How do you feel when men and non gay folks say "We want to take away your moral and legal right to seek abortion or to have same sex marriages", respectively?

That is what Rep. Cushing, et al, are doing, taking away the moral and legal rights of others, when their circumstances are not, directly, affected.

They are saying, we were able to purse the maximum sentence for the crimes against our loved ones, but was want to take away your right to do so in the murder of your lived ones.

It's just a horrible way for victims to treat other victims, as Rep. Cushing and MVHR are so doing.

Not a Human Rights Violation

Death penalty opponents posit  that life is a fundamental human right. Therefore, taking it away is a human rights violation.

They have never shown that to be true, nor can they.

Human rights have two, main, topics: The right to life and the right to freedom.

Both are conditional.

Freedom and life may both be forfeit when the criminal violates the law.

Everyone agrees with incarcerating some criminals when they violate the rights of the law abiding.

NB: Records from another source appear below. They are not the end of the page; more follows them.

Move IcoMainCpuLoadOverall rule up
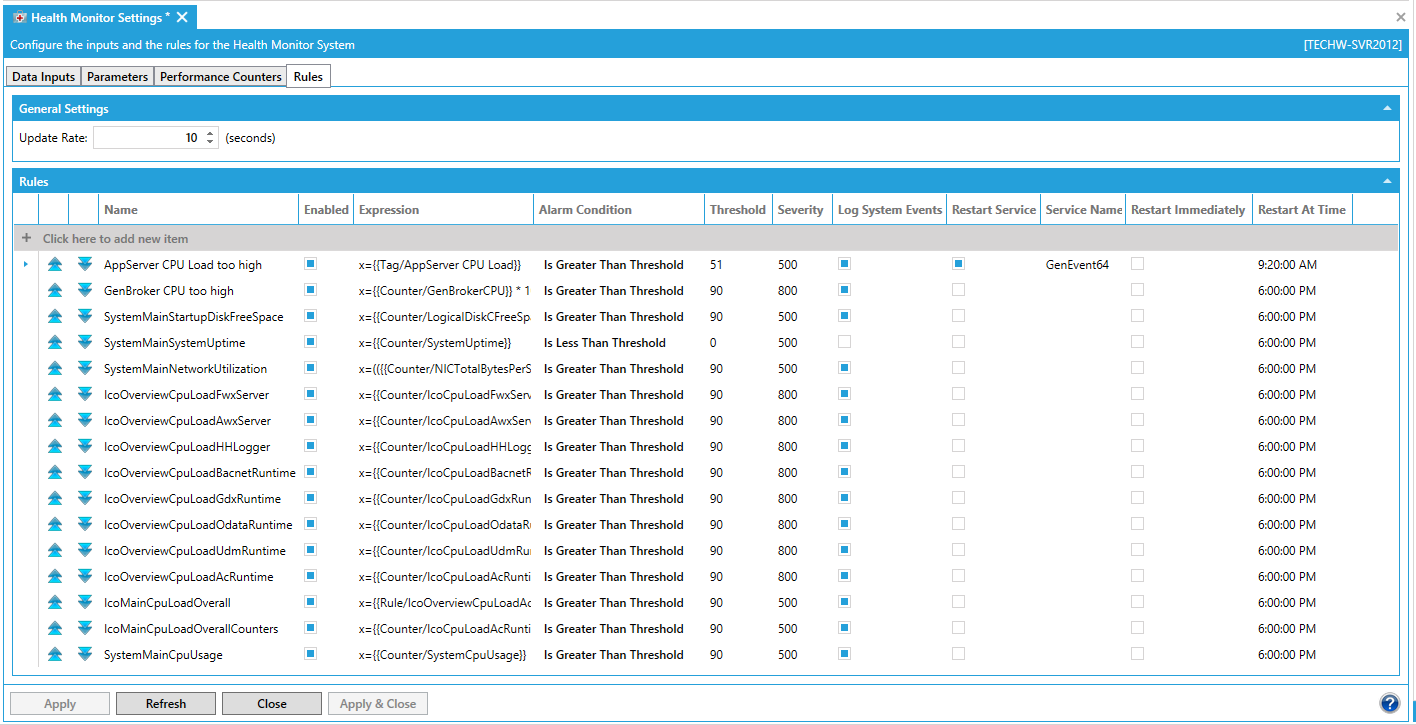The width and height of the screenshot is (1416, 725). coord(55,603)
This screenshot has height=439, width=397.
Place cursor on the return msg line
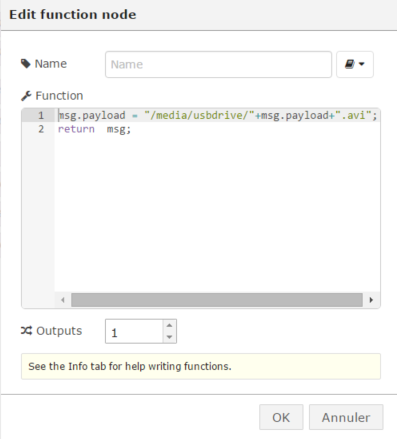point(95,129)
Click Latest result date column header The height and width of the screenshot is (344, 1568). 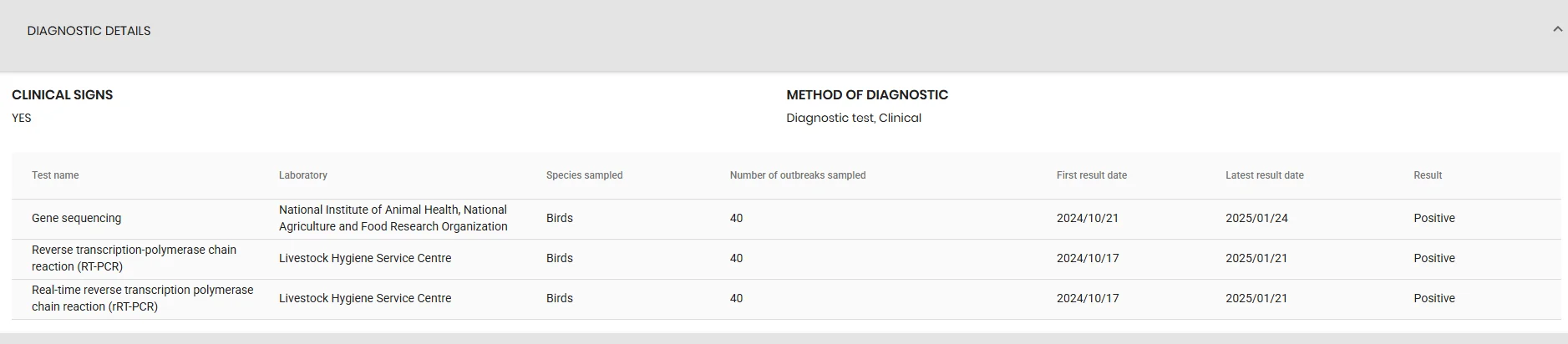click(1265, 175)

We can lawfully and morally kill, in self defense, defense of others, in a just war and with the death penalty, when the crimes are most grave and we find that justice demands it.

Anti death penalty folks leave out all of that extra consideration, simply because it is inconvenient. They call the death penalty a human rights violation, not because it is, but because they just don't like the death penalty.

Respectfully submitted,
Dudley Sharp

1) 86% Death Penalty Support: Highest Ever - April 2013

Note the discussion that in the recent Gallup poll, finding 60% death penalty support, that another result, within that same poll, found 70% support.

2)  See Footnote 2 within

US Death Penalty Support at 80%: World Support Remains High
95% of Murder Victim's Family Members Support Death Penalty

3) Murder Victims' Families Against The Death Penalty: 

 More Hurt For Victims Families

4) According to Gallup, based upon two polls, 80-81% in the US supported McVeigh's execution, support consistent for all groups.  (Footnotes 1&2)

"Survivors and family members took solace in McVeigh's death. Janice Smith, whose 46-year-old brother, Lanny Scroggins, died in the bombing, prayed with her children at the Oklahoma City National Memorial, then left after getting word that McVeigh was dead. ``It's over,'' she said. ``We don't have to continue with him anymore.'' Earlier, a silent vigil began without fanfare -- 168 minutes, one minute for each victim killed in the tragedy."

"McVeigh's execution was witnessed by 10 survivors and victims' relatives from the bombing . . .  Meanwhile, about 600 miles away, an estimated 300 people gathered . . . to watch the execution unfold on a large video screen."

McVeigh wrote that taking 168 lives, including those of 19 children, was a "legit tactic."  The Lamp of Hope (Chicago Tribune), June 11 2001, 8:01 AM CDT, TERRE HAUTE, Ind.

I have an inquiry with the OKC National Memorial to see if they can source how many of the victims and survivors felt revictimized by McVeigh's execution.